L’antagonisme du terrorisme et du communisme

lundi 24 novembre 2008, par Jean-Pierre Combe

- Je mets à part des objets de cette étude l’application par le gouvernement révolutionnaire de la loi de Terreur appliquée en 1792, 93 et 94 : cette loi dépasse en effet le terrorisme, et l’analyse de la politique qu’elle a définie et mise en application est plus complexe que ne peut l’être celle des politiques terroristes ;

- nous devons observer que la politique de Terreur a bien servi la bourgeoisie révolutionnaire, et nous ne devons pas oublier que le Sans-Culottes Gracchus Babeuf, quoique n’étant pas député, l’a critiquée et s’est opposé à cette loi lorsqu’elle fut proposée au vote de la Convention.
- Il faut aussi mettre à part de cette étude les problèmes posés dès 1918 sous le nom de terrorisme par un auteur social-démocrate rénégat de la revendication socialiste, Karl Kautsky : celui-ci condamnait le gouvernement de la Russie par le Conseil des Commissaires du peuple en l’accusant de terrorisme.
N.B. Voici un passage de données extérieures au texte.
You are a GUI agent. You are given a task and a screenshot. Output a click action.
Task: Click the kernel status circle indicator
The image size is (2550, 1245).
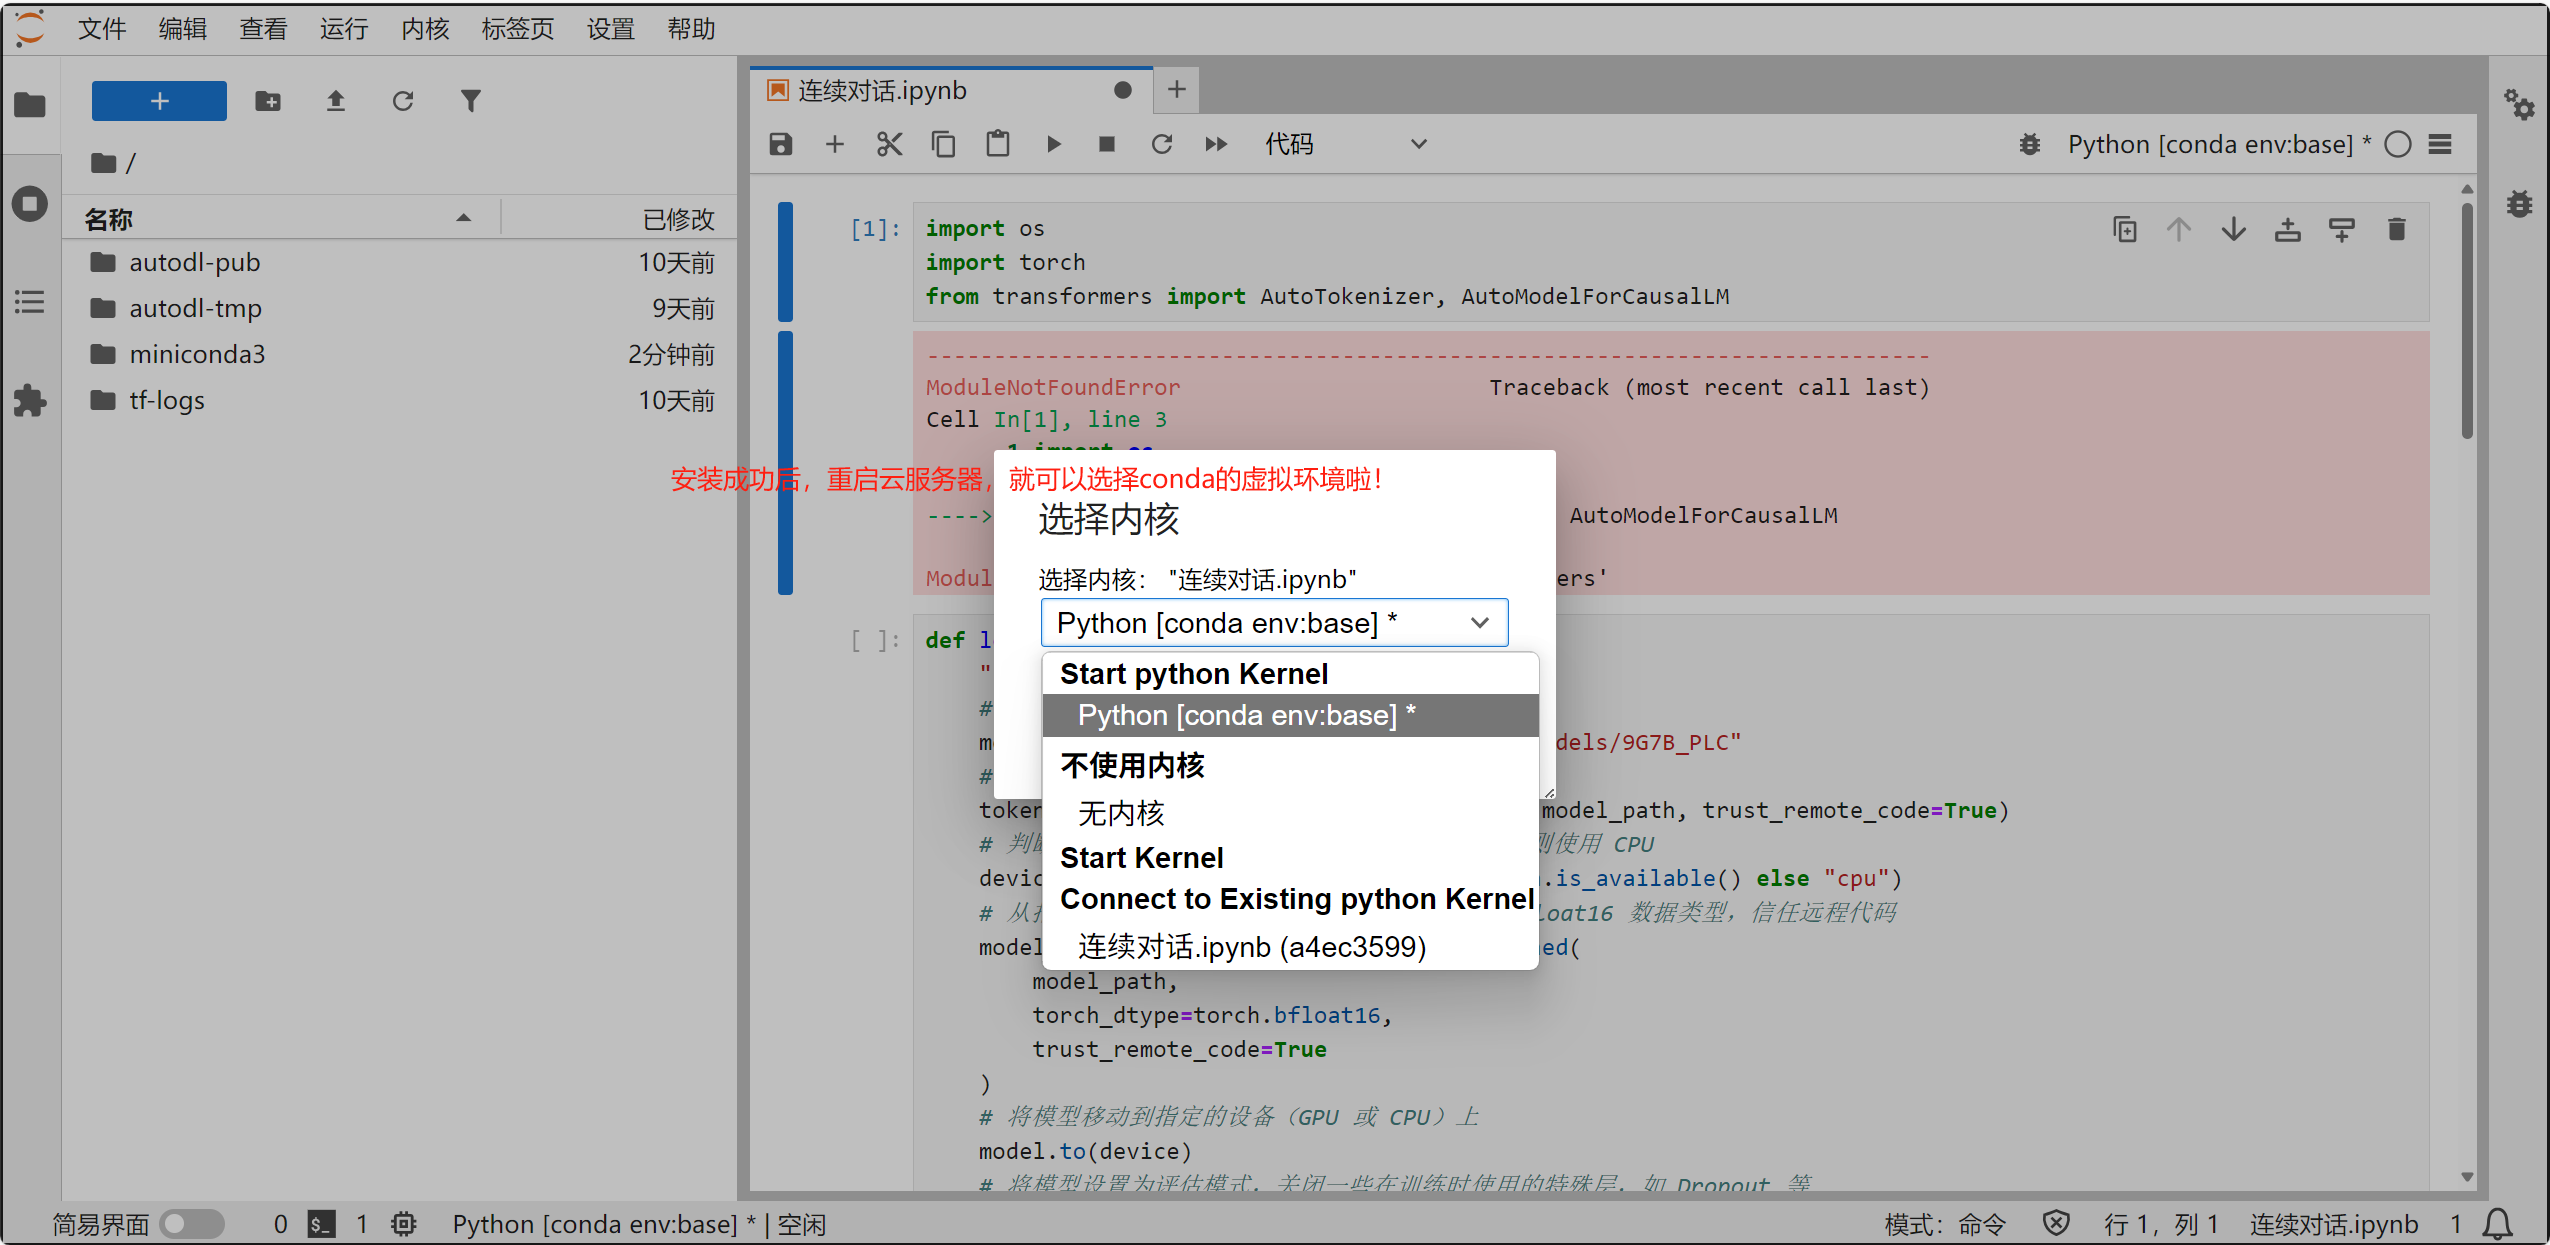(x=2397, y=145)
Rappelons très brièvement qu’en 1918, les forces réactionnaires de l’empire des tsars, militairement organisées pour la paix comme pour la guerre depuis des générations, avaient lancé contre la révolution une guerre véritablement totalitaire, avant que le conseil des Commissaires du Peuple ait pu véritablement commencer d’organiser le pays : la révolution devait faire les deux choses à la fois : organiser le pays pour la paix et faire la guerre aux armées contre-révolutionnaires qui, dès 1918, pouvaient s’appuyer sur l’aide matérielle importante des bourgeoisies au pouvoir dans les autres pays du monde ; la Russie soviétique fut contrainte à dix ans de guerre, de 1917 à 1927, contre la contre-révolution et contre l’intervention étrangère qui la prolongeait.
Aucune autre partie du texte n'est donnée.